[[ Input for this task, beginning ]]

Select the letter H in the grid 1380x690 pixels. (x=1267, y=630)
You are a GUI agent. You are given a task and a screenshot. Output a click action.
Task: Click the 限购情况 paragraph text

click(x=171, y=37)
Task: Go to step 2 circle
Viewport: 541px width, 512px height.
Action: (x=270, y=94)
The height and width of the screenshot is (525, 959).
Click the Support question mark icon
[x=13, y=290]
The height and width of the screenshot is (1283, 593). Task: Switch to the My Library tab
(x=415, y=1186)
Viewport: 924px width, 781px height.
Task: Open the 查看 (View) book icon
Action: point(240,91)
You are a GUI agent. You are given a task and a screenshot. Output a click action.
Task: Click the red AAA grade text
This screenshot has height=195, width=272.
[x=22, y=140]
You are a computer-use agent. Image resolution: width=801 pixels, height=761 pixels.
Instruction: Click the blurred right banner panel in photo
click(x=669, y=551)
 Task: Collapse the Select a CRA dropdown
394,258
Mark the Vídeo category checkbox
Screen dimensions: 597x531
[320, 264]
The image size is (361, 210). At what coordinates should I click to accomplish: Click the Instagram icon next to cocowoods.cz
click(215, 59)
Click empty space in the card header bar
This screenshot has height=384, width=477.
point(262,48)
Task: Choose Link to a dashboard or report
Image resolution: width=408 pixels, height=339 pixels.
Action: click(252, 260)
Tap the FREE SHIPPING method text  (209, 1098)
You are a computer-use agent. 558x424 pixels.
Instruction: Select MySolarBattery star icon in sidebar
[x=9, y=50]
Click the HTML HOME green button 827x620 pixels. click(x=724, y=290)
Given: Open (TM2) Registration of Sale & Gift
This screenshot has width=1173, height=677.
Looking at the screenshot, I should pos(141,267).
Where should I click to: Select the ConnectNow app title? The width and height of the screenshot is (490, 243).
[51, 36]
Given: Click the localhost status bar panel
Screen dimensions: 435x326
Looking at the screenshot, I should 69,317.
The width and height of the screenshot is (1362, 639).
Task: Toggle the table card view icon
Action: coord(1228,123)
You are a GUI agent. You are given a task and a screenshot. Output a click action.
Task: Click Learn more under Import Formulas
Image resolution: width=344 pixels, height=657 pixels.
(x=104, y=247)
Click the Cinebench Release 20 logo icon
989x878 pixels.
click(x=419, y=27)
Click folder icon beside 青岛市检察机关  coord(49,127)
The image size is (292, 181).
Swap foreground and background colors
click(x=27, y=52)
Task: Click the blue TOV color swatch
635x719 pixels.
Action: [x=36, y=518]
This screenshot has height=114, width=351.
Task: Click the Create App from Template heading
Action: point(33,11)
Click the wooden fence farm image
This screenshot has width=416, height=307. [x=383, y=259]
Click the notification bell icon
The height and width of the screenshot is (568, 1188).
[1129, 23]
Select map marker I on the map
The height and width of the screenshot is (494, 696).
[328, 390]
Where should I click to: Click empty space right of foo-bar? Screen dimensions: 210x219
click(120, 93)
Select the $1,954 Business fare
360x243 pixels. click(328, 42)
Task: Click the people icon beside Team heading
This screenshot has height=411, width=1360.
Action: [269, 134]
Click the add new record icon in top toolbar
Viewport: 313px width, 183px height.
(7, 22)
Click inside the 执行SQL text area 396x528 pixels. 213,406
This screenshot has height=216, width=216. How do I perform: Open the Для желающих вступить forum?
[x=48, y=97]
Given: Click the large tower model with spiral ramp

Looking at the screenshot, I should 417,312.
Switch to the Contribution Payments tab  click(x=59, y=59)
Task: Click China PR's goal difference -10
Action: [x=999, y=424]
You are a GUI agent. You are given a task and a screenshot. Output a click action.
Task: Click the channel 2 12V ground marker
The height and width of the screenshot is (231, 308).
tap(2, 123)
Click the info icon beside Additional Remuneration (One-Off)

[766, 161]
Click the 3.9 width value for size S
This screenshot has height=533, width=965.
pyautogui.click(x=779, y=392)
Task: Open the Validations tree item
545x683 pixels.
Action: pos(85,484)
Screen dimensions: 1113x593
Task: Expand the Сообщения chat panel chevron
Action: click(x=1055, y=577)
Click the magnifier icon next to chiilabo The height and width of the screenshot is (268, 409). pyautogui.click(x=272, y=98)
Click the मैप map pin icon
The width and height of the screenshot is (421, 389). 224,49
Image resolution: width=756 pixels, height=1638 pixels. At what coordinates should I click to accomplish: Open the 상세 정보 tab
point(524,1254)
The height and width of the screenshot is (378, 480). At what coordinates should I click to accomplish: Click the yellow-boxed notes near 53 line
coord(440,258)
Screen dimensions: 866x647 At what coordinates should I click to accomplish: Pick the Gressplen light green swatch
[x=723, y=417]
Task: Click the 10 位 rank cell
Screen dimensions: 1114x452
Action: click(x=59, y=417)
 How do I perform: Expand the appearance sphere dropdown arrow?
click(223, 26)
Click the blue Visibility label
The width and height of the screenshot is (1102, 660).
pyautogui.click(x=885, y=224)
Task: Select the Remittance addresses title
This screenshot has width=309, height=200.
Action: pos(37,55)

[[ Input for this task, end ]]

__Work instructions__
Please copy every line of the records above in which "blue" appears.

__Solution below__
Task: Click the blue TOV color swatch
Click the blue Visibility label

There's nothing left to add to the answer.